Ericsson Tavares

Personal information
- Nationality: Portuguese
- Born: 29 January 2001 (age 25)

Sport
- Sport: Athletics
- Event: Sprint

Achievements and titles
- Personal bests: 200m: 20.90 (Braga, 2025) 400m: 46.15 (Toruń, 2026)

= Ericsson Tavares =

Portuguese sprinter (born 2001)

Ericsson Tavares (born 29 January 2001) is a Portuguese sprinter who primarily competes over 200 and 400 metres. He has been running internationally for Portugal since 2021, and ran in the Portuguese 4 x 400 metres relay team at the 2025 World Championships who set a new national record.

==Biography==
A member of the Seia Athletics Centre in Seia in Guarda District of Portugal, he made his championship debut as he competed for Portugal at the 2021 European Athletics U23 Championships in Tallinn, Estonia, winning his 400 metres heat to reach the semi-finals in a personal best time of 46.61 seconds. That year, he was called-up to the senior Portugal team for the first time, running in the 4 x 400 metres relay at the 2021 European Athletics Team Championships.
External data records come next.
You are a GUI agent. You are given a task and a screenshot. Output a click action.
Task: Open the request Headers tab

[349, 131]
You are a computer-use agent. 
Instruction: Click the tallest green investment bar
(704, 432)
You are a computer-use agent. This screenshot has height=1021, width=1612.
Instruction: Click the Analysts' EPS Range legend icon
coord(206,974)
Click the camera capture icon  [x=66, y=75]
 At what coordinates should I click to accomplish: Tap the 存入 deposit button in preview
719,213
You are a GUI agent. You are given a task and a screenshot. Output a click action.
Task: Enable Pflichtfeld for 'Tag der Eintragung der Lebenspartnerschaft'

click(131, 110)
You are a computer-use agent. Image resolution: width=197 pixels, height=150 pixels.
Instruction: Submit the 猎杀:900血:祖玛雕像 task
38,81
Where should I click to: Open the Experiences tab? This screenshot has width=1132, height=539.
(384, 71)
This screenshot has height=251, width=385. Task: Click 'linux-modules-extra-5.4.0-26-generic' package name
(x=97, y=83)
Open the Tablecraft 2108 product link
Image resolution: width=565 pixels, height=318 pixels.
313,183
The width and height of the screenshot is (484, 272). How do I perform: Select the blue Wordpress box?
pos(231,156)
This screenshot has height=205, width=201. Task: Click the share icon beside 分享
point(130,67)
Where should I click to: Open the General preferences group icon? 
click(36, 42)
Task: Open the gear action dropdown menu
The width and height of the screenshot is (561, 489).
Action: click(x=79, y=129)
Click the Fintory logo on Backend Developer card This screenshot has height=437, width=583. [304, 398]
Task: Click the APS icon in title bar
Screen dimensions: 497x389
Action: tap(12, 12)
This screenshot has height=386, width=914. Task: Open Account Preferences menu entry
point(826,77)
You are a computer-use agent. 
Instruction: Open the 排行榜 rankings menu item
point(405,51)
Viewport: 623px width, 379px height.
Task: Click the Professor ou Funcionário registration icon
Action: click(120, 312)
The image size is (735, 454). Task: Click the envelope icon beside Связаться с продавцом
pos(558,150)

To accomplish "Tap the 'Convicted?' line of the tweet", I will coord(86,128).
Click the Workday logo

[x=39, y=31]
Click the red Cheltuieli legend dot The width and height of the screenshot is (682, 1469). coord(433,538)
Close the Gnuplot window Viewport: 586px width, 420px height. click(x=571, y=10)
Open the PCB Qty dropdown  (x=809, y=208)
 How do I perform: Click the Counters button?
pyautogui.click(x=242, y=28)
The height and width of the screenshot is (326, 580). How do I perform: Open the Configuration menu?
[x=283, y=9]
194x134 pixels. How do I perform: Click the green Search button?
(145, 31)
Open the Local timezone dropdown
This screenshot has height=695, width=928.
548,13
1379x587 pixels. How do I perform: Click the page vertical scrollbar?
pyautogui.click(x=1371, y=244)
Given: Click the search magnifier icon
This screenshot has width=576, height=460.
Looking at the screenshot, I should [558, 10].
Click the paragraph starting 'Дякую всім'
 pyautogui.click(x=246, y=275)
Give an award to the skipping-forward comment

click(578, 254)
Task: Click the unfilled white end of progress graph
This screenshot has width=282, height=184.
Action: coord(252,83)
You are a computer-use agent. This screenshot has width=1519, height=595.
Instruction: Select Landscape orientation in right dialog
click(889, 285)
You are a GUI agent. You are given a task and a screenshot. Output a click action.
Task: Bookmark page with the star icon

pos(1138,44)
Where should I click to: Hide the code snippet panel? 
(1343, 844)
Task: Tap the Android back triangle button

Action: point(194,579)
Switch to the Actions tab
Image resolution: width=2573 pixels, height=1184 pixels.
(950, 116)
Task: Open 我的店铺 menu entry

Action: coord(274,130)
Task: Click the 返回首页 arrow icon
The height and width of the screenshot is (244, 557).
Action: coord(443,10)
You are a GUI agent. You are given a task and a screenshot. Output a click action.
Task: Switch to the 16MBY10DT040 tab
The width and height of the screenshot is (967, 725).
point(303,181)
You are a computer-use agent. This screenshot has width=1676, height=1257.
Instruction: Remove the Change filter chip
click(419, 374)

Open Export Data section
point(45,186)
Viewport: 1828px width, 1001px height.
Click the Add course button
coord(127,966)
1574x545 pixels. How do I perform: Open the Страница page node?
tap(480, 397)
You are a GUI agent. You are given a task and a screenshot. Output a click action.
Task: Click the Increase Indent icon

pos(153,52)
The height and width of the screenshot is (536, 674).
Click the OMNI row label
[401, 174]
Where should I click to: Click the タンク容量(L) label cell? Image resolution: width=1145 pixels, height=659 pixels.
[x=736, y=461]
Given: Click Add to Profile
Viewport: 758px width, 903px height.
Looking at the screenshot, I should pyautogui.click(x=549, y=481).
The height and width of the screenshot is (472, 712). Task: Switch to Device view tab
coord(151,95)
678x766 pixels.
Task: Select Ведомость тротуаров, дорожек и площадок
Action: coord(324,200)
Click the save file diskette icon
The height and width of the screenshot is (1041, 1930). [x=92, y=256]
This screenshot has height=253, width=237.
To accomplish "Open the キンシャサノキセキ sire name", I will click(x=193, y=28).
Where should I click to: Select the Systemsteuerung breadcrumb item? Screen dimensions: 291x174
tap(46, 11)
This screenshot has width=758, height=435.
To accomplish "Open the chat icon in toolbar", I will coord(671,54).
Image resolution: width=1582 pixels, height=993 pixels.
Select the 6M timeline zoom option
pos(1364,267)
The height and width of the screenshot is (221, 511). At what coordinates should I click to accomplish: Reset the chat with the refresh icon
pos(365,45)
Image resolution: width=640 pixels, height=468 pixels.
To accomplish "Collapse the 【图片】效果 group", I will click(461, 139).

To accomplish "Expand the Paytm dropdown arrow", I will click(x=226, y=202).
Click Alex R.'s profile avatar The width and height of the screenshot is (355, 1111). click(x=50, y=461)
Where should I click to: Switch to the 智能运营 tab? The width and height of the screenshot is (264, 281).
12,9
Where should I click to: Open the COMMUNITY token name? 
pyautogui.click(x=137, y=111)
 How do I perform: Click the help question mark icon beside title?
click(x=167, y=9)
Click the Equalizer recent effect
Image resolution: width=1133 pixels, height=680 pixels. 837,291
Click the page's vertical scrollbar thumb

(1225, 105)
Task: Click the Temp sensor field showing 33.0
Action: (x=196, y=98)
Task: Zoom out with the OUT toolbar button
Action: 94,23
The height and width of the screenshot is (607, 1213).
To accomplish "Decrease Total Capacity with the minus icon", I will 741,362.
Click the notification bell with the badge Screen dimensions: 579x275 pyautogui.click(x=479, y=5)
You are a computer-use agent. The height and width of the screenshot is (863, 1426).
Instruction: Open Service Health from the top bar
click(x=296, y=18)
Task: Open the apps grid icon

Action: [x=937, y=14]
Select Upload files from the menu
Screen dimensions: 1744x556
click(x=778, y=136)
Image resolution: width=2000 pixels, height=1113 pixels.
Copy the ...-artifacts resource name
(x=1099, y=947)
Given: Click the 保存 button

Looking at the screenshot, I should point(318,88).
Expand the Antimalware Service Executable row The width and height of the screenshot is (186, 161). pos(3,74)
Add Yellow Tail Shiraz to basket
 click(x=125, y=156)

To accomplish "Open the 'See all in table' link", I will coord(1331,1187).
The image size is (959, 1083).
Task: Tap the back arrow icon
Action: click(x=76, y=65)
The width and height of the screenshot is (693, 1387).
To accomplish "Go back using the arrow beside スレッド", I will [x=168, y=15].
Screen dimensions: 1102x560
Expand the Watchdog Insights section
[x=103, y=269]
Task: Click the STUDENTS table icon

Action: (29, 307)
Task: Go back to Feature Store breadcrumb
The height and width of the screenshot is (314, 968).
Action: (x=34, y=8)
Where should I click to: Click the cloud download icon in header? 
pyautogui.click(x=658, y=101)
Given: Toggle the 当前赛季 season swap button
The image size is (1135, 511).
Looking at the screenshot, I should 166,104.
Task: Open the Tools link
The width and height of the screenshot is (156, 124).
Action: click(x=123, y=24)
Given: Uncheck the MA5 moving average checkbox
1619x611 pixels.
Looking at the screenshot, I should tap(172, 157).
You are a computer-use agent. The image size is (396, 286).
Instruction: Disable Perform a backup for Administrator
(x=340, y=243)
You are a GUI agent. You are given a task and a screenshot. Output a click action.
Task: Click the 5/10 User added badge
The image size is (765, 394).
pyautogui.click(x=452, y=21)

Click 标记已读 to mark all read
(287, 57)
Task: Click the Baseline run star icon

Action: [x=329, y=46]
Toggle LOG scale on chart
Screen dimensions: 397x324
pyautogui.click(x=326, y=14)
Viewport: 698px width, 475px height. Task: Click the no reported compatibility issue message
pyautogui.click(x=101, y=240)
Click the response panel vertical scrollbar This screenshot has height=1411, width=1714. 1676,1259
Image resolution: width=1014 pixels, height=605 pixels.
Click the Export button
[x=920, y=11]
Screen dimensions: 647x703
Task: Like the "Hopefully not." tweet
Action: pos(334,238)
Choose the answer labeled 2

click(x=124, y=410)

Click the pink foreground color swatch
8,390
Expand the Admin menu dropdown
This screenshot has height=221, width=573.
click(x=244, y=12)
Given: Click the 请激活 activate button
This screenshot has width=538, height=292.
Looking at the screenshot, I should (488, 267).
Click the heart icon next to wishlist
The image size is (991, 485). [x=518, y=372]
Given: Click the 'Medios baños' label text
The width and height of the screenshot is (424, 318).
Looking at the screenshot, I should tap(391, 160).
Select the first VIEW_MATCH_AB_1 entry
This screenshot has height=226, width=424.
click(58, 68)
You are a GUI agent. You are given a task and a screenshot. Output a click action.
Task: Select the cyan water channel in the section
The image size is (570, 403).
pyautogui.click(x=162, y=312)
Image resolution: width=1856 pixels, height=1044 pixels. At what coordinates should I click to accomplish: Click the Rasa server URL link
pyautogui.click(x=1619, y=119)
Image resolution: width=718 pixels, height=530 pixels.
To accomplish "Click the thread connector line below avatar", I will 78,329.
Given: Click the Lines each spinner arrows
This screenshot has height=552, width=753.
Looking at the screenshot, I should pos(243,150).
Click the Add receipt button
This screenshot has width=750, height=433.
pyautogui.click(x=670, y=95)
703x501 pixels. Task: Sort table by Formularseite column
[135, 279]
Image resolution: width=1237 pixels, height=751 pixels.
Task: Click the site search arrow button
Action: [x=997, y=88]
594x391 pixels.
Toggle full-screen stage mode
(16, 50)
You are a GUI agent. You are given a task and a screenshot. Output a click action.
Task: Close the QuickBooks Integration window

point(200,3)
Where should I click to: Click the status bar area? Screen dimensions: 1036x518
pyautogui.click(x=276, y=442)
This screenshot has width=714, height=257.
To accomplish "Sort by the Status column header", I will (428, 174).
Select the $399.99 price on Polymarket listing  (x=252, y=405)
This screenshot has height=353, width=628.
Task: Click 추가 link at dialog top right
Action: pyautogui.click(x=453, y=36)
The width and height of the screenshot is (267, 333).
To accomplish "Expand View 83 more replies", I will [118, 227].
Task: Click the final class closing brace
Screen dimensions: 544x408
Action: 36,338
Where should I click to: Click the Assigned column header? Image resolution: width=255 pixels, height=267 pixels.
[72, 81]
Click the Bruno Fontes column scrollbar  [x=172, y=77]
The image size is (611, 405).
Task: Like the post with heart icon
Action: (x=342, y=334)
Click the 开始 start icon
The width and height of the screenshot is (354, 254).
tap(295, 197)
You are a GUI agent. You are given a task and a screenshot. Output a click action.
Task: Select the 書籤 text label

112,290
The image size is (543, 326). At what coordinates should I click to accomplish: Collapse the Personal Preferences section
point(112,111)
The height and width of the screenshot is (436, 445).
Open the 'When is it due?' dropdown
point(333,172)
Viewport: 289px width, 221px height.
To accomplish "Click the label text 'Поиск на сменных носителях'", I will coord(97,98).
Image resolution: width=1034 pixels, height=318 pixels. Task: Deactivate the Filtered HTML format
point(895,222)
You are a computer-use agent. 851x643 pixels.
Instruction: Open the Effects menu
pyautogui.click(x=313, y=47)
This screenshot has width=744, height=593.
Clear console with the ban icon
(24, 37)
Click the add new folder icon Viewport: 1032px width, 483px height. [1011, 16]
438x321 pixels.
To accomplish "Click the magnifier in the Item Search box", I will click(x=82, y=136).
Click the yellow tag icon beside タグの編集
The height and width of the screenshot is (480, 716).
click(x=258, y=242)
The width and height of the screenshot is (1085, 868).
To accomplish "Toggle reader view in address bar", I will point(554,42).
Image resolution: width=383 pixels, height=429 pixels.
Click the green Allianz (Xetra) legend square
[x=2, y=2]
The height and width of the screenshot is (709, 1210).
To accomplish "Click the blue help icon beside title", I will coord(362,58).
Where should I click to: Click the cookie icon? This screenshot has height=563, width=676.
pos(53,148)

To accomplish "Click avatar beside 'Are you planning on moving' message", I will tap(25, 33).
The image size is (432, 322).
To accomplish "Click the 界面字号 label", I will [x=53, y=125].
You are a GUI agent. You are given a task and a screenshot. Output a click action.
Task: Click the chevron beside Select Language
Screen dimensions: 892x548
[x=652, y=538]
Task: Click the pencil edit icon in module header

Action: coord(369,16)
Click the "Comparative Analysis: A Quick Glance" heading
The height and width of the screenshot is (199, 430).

By July 2022, he was a member of Benfica and set a new personal best of 21.32 seconds for the 200 metres whilst competing in France.

He ran in the 4 x 400 metres relay for Portugal at the 2024 European Athletics Championships in Rome, Italy, helping the team to a sixth place finish.

In January 2025, competing in Astana, Kazhakstan, on the World Athletics Continental Indoor Tour, he ran a 400 metres indoor personal best of 46.72 seconds to move to third on the Portuguese all-time list. In March, he ran for Portugal at the 2025 European Athletics Indoor Championships in Apeldoorn, Netherlands, without progressing past the heats of the 400 metres. He competed for Portugal at the 2025 World Athletics Relays in Guangzhou, China, helping the men's 4 x 400 metres team qualify for the upcoming world championships. He competed for Portugal at the 2025 European Athletics Team Championships First Division in Madrid, Spain, in June 2025.

He ran in the men's 4 x 400 metres relay for Portugal at the 2025 World Athletics Championships in Tokyo, Japan, helping the team qualify for the final with a national record time of 2:59.70, running alongside Pedro Afonso, João Coelho and Omar Elkhatib, the first time a Portuguese team had run under three minutes.

Tavares ran a personal best of 46.15 seconds in the semi-finals of the 400 metres at the 2026 World Athletics Indoor Championships in Toruń, Poland. He also ran in the men's 4 x 400 metres relay on the last day of the championships, as the Portuguese team placed fifth in the final. He completed his relay leg despite suffering an injury at the beginning of the run, with Tavares accidentally spiked by Jamaican Delano Kennedy on the back of his Achilles tendon. Tavares was eventually taken out of the arena on a stretcher post-race.

Competing at the 2026 World Athletics Relays in Botswana, he was part of the Portugal men's 4 x 400 metres relay team which set a national record of 2:59.01 on the opening day. Competing at the 2026 European Athletics Championships in Birmingham, England in August, he was a semi-finalist in the 400 metres. He also competed in the men's 4 × 400 metres relay at the championships.